Transport
France to tackle pollution from transport
By Isabelle Smets | Thursday 10 July 2008
Sustainable transport and combating
climate change are among the French EU Presidency’s priorities in the transport sector. France aims to take forward debates on internalising the sector’s external costs, against the backdrop of the important package on ‘greening transport’ the European Commission will be presenting on 8 July. This will include a method for calculating the external costs generated by different modes of transport, an evaluation of existing measures to cut pollution from transport and, above all, a proposal for amendment of the Eurovignette Directive that will allow member states to introduce road tolls to recover costs related to pollution, noise and congestion (see
Europolitics3536, with link to draft document).
The subject is sensitive, as seen in the preparatory debates at an informal Council session under the Slovenian EU Presidency, on 6 May (3525), but France will try to have conclusions adopted at a Transport Council in October, in Luxembourg. The package will also be debated at an informal Council, to be held on 1-2 September in La Rochelle.
In its sustainable transport priority, the French EU Presidency also hopes to secure Council conclusions on the action plan on urban transport the Commission is set to present, in autumn 2008. This will list actions to make traffic in cities more fluid and thus curb pollution.
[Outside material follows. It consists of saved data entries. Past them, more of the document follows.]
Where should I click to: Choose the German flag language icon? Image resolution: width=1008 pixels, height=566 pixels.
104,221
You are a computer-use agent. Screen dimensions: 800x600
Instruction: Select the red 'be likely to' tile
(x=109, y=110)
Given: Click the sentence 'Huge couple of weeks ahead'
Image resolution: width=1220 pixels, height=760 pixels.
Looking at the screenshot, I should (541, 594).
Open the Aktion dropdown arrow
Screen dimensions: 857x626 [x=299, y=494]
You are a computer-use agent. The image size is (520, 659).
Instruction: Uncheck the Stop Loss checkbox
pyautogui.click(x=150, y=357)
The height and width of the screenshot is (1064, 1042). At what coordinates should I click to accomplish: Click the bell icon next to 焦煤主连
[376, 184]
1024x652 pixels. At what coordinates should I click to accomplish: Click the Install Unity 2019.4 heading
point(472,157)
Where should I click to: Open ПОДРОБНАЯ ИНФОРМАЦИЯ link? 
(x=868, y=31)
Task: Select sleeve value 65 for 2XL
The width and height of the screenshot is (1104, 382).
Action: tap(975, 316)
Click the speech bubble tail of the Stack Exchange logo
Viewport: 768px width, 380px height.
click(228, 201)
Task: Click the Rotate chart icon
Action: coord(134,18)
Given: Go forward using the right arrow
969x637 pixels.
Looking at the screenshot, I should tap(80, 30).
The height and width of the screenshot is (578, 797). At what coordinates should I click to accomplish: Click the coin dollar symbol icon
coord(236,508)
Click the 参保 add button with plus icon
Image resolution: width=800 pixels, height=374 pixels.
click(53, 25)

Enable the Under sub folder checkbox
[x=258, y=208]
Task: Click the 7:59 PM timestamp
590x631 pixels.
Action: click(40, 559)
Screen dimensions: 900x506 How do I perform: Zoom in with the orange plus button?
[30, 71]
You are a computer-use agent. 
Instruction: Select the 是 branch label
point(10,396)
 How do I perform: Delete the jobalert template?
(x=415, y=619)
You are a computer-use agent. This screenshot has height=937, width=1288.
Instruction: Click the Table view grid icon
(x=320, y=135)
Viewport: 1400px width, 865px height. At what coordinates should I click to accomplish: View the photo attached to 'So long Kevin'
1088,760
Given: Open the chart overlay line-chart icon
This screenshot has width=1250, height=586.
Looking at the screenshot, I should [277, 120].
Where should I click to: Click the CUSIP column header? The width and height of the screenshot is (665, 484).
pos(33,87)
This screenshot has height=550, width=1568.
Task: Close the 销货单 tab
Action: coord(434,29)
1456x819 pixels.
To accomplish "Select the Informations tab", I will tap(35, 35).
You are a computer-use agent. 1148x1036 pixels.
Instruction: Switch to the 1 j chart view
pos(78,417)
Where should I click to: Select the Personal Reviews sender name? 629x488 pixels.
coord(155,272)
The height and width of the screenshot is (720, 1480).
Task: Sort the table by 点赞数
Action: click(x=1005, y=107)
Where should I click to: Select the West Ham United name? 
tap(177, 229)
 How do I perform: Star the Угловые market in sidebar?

Safetyis the second big priority for the French. They are looking to reach first-reading agreement on the draft directive on cross-border prosecution of traffic offenders (3495) and to obtain results on the Erika III package on maritime safety. Of the seven proposals that make up the package, five will be entering into the second reading stage of co-decision. The other two – a proposal to strengthen flag state obligations and another on compensating victims of pollution – are currently blocked in Council (3506) and many states would like to see them shelved. But at the latest Transport Council, on 7 April, French State Secretary for Transport Dominique Bussereau announced that he intended to continue work on both. One thing seems certain: if agreement is reached, the texts will have been considerably watered down from the Commission’s initial proposals. Also on maritime matters, the informal Council in La Rochelle will focus on the motorways of the sea, which are struggling to gain momentum in Europe.
The development of intelligent transport systems and the use of
new technologies will also be priorities (the Presidency will be keeping a close watch on Galileo, the European satellite navigation system, and the Clean Sky Joint Technology Initiative). A number of legislative initiatives will be starting or continuing their usual course, notably the proposals on airport fees, computerised reservation systems for air travel, revision of the Single European Sky (proposals tabled on 25 June) and the package on admission to the occupation of transport operator and access to the road transport market. The latter is particularly controversial and it will be interesting to see what compromise the French – who are extremely cautious on the subject – will be able to reach on the tricky question of liberalisation of road cabotage, which Parliament wants to see in place by 2014.
The Presidency aims to take forward debates on internalising the sector’s external costs
Important dates
Transport Councils on 9 October in Luxembourg and 9 December in Brussels.
Informal ministerial meeting on 1-2 September in La Rochelle.
European Aviation Summit on 17-19 November in Bordeaux on ‘Aviation and the environment’.